Immunohistochemical analysis of spleens revealed an increase in human CD19⁺ B-cell infiltrates in the splenic red pulp of mice expressing miR-K12-11 or miR-155. For IHC analysis, spleens were fixed, sectioned, and stained with a monoclonal antibody against human CD19. Photomicrographs of splenic sections at a ×40 magnification are shown at the top.
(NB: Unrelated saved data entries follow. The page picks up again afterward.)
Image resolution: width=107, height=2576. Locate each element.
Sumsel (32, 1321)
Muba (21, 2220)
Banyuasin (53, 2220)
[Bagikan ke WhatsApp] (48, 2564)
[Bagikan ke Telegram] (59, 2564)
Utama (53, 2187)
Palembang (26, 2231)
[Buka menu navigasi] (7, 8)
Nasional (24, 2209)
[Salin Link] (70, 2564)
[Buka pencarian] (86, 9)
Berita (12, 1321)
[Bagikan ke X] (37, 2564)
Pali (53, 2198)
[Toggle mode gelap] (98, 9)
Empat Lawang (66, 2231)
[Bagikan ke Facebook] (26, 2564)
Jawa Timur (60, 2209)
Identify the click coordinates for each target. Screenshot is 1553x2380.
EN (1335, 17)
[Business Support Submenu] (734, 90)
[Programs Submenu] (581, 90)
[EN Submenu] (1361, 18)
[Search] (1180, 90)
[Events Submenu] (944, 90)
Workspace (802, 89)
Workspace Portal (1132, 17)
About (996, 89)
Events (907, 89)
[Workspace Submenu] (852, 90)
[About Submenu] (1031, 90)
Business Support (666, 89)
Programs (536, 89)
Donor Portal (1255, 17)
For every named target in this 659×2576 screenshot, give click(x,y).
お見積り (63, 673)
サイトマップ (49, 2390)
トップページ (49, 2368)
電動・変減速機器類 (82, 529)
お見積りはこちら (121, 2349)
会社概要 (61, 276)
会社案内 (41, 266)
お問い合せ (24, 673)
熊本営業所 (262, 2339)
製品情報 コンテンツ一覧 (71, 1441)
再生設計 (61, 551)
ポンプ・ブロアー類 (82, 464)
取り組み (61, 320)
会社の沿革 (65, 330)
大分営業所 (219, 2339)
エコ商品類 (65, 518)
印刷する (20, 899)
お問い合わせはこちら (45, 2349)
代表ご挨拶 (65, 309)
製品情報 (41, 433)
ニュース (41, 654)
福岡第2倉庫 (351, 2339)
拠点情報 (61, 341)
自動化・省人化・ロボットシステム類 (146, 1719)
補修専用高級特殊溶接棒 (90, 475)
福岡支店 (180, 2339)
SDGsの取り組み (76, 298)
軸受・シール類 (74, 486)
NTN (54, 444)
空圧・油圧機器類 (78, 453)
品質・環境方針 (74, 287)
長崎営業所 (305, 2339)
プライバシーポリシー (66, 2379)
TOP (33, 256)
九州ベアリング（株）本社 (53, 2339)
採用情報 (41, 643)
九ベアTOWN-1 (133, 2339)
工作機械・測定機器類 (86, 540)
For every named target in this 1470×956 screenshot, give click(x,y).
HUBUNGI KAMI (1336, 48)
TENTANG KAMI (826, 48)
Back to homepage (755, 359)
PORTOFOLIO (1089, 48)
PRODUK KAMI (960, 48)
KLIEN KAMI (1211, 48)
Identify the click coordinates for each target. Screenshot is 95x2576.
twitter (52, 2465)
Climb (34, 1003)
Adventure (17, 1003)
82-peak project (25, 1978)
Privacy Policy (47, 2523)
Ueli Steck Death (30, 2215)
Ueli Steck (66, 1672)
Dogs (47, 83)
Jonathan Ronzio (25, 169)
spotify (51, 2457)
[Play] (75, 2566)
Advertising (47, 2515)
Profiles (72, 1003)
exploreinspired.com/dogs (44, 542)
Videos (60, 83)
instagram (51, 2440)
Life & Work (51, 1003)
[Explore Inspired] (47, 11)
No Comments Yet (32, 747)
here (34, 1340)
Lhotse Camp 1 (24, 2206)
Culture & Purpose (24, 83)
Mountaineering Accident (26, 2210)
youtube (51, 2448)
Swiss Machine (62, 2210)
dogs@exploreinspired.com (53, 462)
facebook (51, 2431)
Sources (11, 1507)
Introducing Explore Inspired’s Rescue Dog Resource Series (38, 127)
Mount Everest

The splenic red pulp regions are further magnified (×200) in the bottom panels to show the increased hCD19⁺ B-cell infiltrates (red staining) in the miRNA-expressing animals versus those in the no-miRNA control. Shown are representative sections from one animal in each group.

Fig. 8.

C/EBPβ is targeted by both miR-K12-11 and miR-155 in splenocytes and is regulated by miR-K12-11 in PEL. (A) The C/EBPβ 3′ UTR contains 1 seed match site for miR-K12-11 and miR-155. CDS, coding sequences. (B) The full-length C/EBPβ 3′ UTR was cloned (nucleotides 1233 to 1836) downstream of luciferase (pGL3-C/EBPβ) and cotransfected into 293T cells with increasing amounts (400 ng and 800 ng) of miR-155 or miR-K12-11 expression plasmids and a Renilla luciferase control vector. Transfection was normalized to Renilla luciferase values, and firefly values were graphed as relative light units. (C) RNA harvested from splenocytes from two separate animals from each group (empty-vector control, miR-K12-11, or miR-155) was analyzed by qRT-PCR for expression of C/EBPβ mRNA and normalized to GAPDH. (D) miR-K12-11 function in PEL cell lines BCBL1 and BC1 was inhibited using 25 nM 2′OMe antagomir specific for miR-K12-11. RNA was harvested from these cells, and derepression of C/EBPβ mRNA was analyzed by qPCR and normalized to GAPDH. Mock-transfected cells were used as a control. All experiments represent the average of three independent replicates and were repeated at least two times.